To capture more subtle differences between real and fake images, later works focus on using deep convolutional neural networks (CNNs) [17] to learn discriminative features from training datasets to achieve face forgery detection. Using a backbone of ready-made CNNs, these methods take facial images directly as input and then classify them as real or fake. These vanilla CNNs, however, tend to look for forgeries in a limited region of faces, indicating that the detectors lack the understanding of forgery [18]. Since then, the mainstream of the research has gradually shifted to improving face forgery detection based on specific prior knowledge by optimizing network structures [14, 19‐21] or designing corresponding end-to-end learning frameworks [15, 22, 23]. Though recent works have reached sound achievements, low-quality datasets can easily lead to the failure of existing methods. That is because: (a) They always rely on forgery patterns that are possessed by a certain manipulation technique presented in the training datasets, but low-quality images will blur out the artifacts. (b) Compression of images will introduce a lot of extraneous noise information, but current methods do not notice it. Thus, in the real world, the available methods usually do poorly to achieve the desired results, due to face forgery images shared on social media are usually compressed.
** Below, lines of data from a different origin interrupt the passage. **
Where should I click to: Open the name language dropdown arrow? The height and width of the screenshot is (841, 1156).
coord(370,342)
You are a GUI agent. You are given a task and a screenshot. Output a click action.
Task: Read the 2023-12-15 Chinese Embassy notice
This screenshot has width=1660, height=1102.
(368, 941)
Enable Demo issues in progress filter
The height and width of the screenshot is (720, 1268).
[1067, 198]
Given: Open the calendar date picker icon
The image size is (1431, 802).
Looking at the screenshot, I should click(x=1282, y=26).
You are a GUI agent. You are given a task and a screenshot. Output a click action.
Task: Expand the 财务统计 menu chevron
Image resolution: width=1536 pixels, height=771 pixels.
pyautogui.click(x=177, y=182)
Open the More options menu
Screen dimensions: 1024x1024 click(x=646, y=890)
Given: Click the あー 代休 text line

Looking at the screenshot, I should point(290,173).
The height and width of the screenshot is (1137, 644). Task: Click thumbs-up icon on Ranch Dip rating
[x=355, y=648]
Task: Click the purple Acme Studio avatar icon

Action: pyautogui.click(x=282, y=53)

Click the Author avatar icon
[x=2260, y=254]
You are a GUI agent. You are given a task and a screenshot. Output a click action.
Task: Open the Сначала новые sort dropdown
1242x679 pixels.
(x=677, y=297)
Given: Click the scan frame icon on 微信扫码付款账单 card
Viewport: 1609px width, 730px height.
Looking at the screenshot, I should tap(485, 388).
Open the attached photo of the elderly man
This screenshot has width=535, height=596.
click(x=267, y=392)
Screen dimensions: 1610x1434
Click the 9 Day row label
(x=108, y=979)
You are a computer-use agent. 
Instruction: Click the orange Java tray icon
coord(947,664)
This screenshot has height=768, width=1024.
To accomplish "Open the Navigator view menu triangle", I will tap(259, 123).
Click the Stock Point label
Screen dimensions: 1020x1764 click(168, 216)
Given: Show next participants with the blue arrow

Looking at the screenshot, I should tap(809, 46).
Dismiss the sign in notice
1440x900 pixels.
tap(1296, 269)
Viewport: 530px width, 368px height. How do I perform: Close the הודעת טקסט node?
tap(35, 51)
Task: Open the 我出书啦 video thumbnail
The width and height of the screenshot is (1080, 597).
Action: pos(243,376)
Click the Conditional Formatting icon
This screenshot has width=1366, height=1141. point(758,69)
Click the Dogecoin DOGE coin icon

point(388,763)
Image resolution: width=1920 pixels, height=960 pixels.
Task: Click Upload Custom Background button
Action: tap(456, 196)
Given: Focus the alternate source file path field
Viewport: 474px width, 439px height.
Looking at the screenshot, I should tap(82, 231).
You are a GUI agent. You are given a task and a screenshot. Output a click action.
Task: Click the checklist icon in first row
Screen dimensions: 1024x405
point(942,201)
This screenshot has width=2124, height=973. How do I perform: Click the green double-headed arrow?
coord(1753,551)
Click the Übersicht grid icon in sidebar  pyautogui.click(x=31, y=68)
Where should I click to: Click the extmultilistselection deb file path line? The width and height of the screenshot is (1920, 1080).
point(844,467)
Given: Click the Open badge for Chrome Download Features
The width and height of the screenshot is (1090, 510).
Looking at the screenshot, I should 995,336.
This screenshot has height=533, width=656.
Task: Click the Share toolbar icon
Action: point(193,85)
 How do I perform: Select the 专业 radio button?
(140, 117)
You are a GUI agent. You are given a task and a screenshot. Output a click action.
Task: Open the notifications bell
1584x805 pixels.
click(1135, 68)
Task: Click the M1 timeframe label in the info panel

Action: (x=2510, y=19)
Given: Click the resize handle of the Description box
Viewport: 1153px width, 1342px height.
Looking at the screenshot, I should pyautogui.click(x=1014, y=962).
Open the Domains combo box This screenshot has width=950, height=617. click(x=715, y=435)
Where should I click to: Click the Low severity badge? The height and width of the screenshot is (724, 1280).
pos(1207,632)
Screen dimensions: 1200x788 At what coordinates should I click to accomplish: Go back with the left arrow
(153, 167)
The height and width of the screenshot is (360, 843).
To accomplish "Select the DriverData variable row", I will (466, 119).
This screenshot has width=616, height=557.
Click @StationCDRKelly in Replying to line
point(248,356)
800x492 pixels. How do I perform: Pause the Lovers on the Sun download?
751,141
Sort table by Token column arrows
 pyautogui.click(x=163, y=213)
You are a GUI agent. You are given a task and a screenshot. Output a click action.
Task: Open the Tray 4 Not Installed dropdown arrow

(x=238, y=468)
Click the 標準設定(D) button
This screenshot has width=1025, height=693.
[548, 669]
As is shown in Table 1, by extensive comparative experimental analysis we found, that low-quality(LQ) face forgery detection is prone to the over-fitting problem. Inspired by the literature [24], we attribute this problem to the fact that minimizing the training error leads the model to learn all correlations in the training data regardless of the consequences. However, LQ images blur the boundaries between true and false artifacts, making the model more susceptible to selectivity bias and confounding factors. The consequence is that the model fails to learn sufficiently adequate correct causality, but also learns spurious correlations, i.e., non-artifacts. To address these issues, we propose using domain invariant features inscribe the correct causality, mitigate the over-reliance of the model on data bias, alleviate the over-fitting problem, and improve fake face detection on LQ images. Specifically, first, for the intermediate feature layer, we design high-frequency invariant feature learning modules. Second, for the high-dimensional feature layer, we carry out the high-dimensional feature distribution invariant loss design. The two modules enable the model to learn the correct artifact traces in an end-to-end manner.

Table 1

Comparative experimental results of train and test datasets on NeuralTextures RAW (high-quality) and C40 (low-quality) datasets from FaceForensics++ [25], report on Accuracy (Acc)

NeuralTexture	C40	RAW
Train dataset	98.50%	99.50%
Test dataset	79.08%	97.12%

With the above considerations in mind, in this paper, we present a novel face forgery detector framework. Our contributions in this paper are summarized as follows:

This paper is the first to use domain invariance to inscribe the correct artifacts and alleviate the over-fitting problem on low-quality compressed images.
The hf-IFLM and hd-FDLM modules are proposed to learn domain invariant feature representation. They correspond to high-frequency invariant feature learning in the middle layer and high-dimensional feature distribution learning in the output layer, respectively.
Compared to the commonly used frequency domain analysis, we use the haar wavelet transform to exploit both spatial and frequency information, and to learn the common invariant feature representation more sufficiently by designing a multi-scale and multi-angle learning module.

The remainder of this paper is organized as follows: Section Related work reviews some preliminaries of the proposed algorithm. Section Methods shows the architecture of the DIFLD and proposed algorithm in detail. Section Experimental presents the comparison and ablation experimental results and analysis. Finally, this paper is summarized in Sect. Conclusion.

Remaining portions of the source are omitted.